AppDynamics strongly recommends using SSD-backed instances for Analytics—SAN is not recommended. This is because AppDynamics follows the official Elasticsearch hardware guidelines, configurations vary widely, and AppDynamics cannot guarantee that a particular SAN configuration is supported.

Finally, you should avoid network-attached storage (NAS). A NAS solution is often slower, displays larger latencies with a wider deviation in average latency, and is a single point of failure.

Events Service T-shirt Sizes

The following table shows the recommended number of nodes and node configuration for each T-shirt size.

See Stipulate throughput by license type in the Quick Method.

T-Shirt Size	Number of Nodes	Normalized Performance Events/minute	Recommended Node Configuration	SaaS Recommended or Required?
X-Small	1	50000	4 core, SSD (ideally as nVME) or HDD 7,200 RPM	No Proof of Concept, Dev, and Demo
Small	3	100000	4 core, SSD (ideally as nVME) (i2.xlarge)	No
Medium	3	195761	8 core, SSD (ideally as nVME) (i2.2xlarge)	No
Large	5	284000	8 core, SSD (ideally as nVME) (i3.2xlarge)	Recommended sometimes
XLarge	10	438000	8-16 core, nVME (i3.2xlarge)	Recommended
XXLarge	20	600000	8-16 core, nVME (i3.2xlarge) Depending on query load and other factors that impact performance, larger nodes may be more suitable	Required On-premises deployments of this size are not supported The overall deployment should be structured as multiple smaller deployments, each with its own Controller

Once you determine your T-shirt size, refer to the non-virtual hardware specifications that correspond to the relevant EC2 instance size:

The Events Service should be on separate, dedicated server(s).
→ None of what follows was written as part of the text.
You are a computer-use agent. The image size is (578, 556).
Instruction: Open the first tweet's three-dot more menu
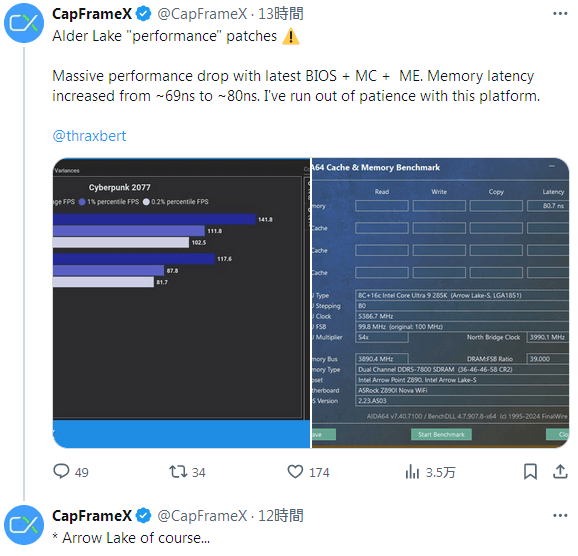[x=560, y=14]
Shard Replication in Elasticsearch

We assume a replication factor of 1 for Elasticsearch. Performance tests show that there is an upper limit to the average CPU performance of a cluster. Due to the replication and synchronization of Elasticsearch node segments, the limit decreases as the number of nodes increases.

Risks and Benefits

Not enabling Elasticsearch replication has both risks and benefits:

Risks

The lack of redundancy highly increases the likelihood of data loss if any nodes in the Events Service cluster go down.

Benefits

CPU ingestion utilization decreases by approximately 55%
Data drive storage requirements decrease by approximately 50%

Data Replication

Since Elasticsearch builds in redundancy with replicas, there is no need for RAID configurations other than RAID 0. For this reason, Elasticsearch recommends using RAID 0 and increasing write throughput.

If RAID (1,3,5) replication is selected, AppDynamics does not provide support for disk performance or data integrity issues.